Structure of our solution

The main elements implemented in order to fulfill the project requirements are:

  • Clipper library: used for polygon offsetting and join of obstacles.
  • Visibility Graph generation: generation of the shortest path roadmap. The implemented algorithm follows the plane-sweep principle presented in Section 6.2.2 of the Motion Planning book provided to us by the professor. In particular, the chapter 15 of Computational Geometry - Algorithms and Applications has been followed for the details of the visibility graph generation implementation. In order to optimize the algorithm, a special datastructure called OpenEdges has been implemented, following the open-source project pyvisgraph, written in Python. Final complexity: O(n^2 logn), where n is the number of vertices.

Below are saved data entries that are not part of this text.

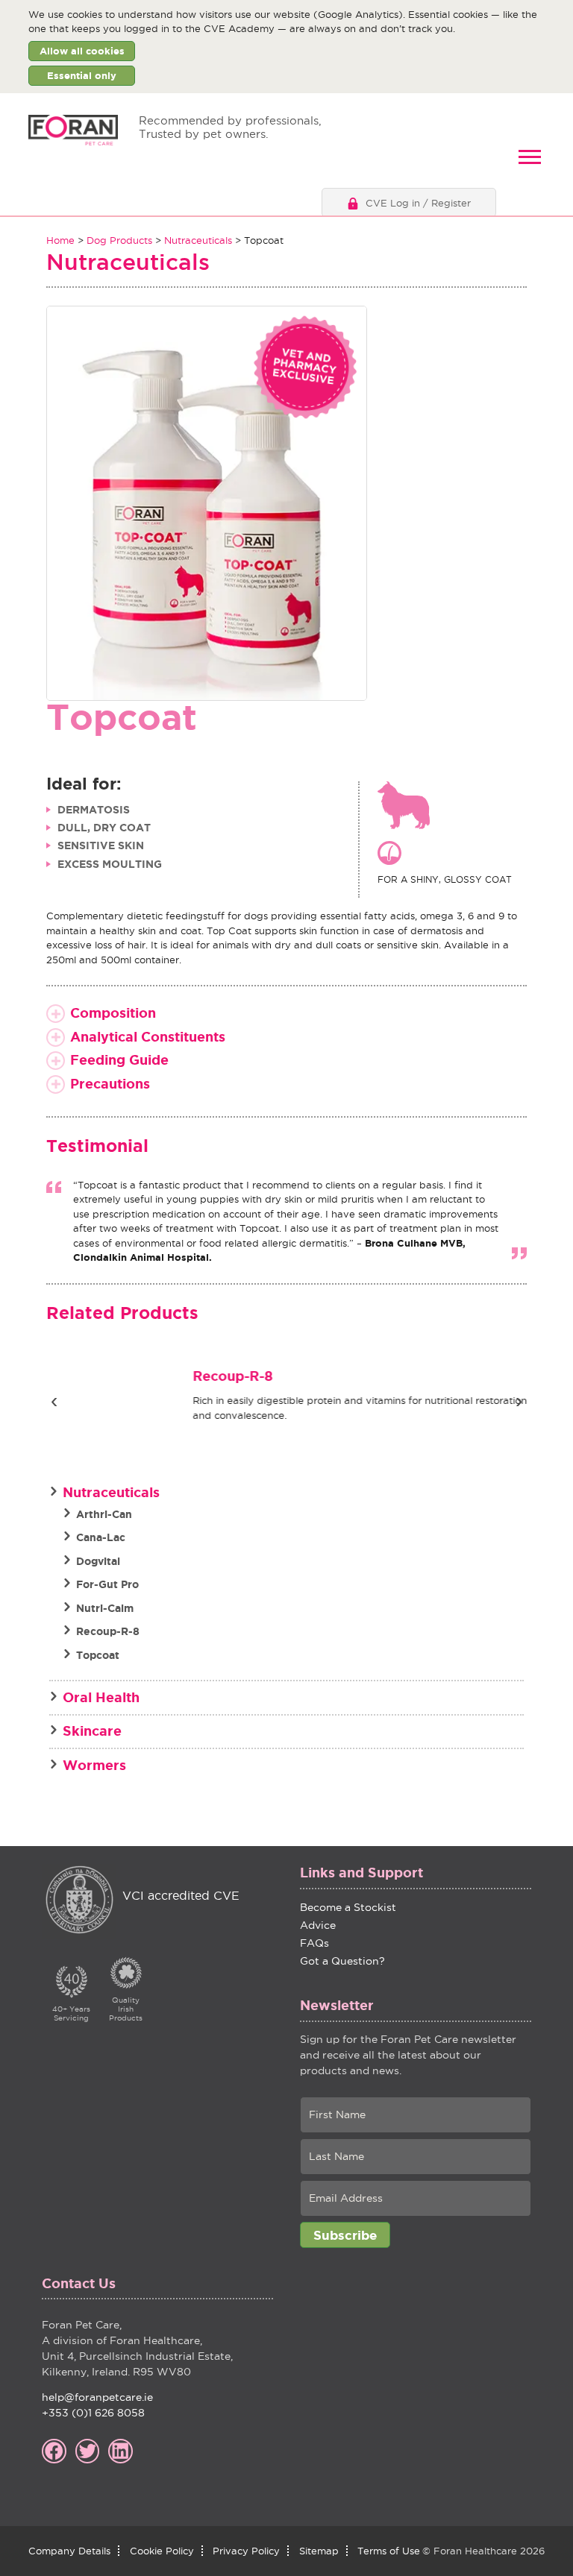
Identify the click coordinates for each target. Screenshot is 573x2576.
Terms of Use (388, 2550)
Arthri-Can (104, 1514)
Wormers (94, 1764)
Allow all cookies (82, 51)
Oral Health (101, 1696)
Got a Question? (342, 1961)
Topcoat (97, 1655)
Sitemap (319, 2550)
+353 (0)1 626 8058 (93, 2413)
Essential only (81, 75)
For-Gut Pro (107, 1584)
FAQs (314, 1943)
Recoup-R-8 (201, 1375)
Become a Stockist (348, 1907)
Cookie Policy (162, 2550)
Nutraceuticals (198, 240)
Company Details (69, 2550)
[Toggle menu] (530, 157)
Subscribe (345, 2235)
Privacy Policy (246, 2550)
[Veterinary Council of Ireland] (79, 1901)
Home (60, 240)
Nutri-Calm (105, 1608)
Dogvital (98, 1561)
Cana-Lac (100, 1537)
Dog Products (119, 240)
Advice (318, 1925)
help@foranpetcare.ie (97, 2397)
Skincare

  • Dijkstra Shortest Path: it was implemented using C++ STL sets, which are self-balancing binary search trees. Final complexity: O(E logV), where E is the number of edges and V is the number of vertices of the graph.
  • Multipoint Markov-Dubins Problem: solved with an Iterative Dynamic Programming approach, explained during class. Final complexity: O(n k^2), where n is the number of points and k is the number of discretised angles.
  • Collision detection: solved with a basic algorithm to check Arc-Segment intersections, that must be run at each iteration of the Dubins shortest path calculation.
  • Pursuer-Evader game: a simulation of a pursuer-evader game, in which one robot - the evader - tries to escape to a destination, while another robot - the pursuer - has to intercept it. The details on the developed algorithm can be found on the report linked above.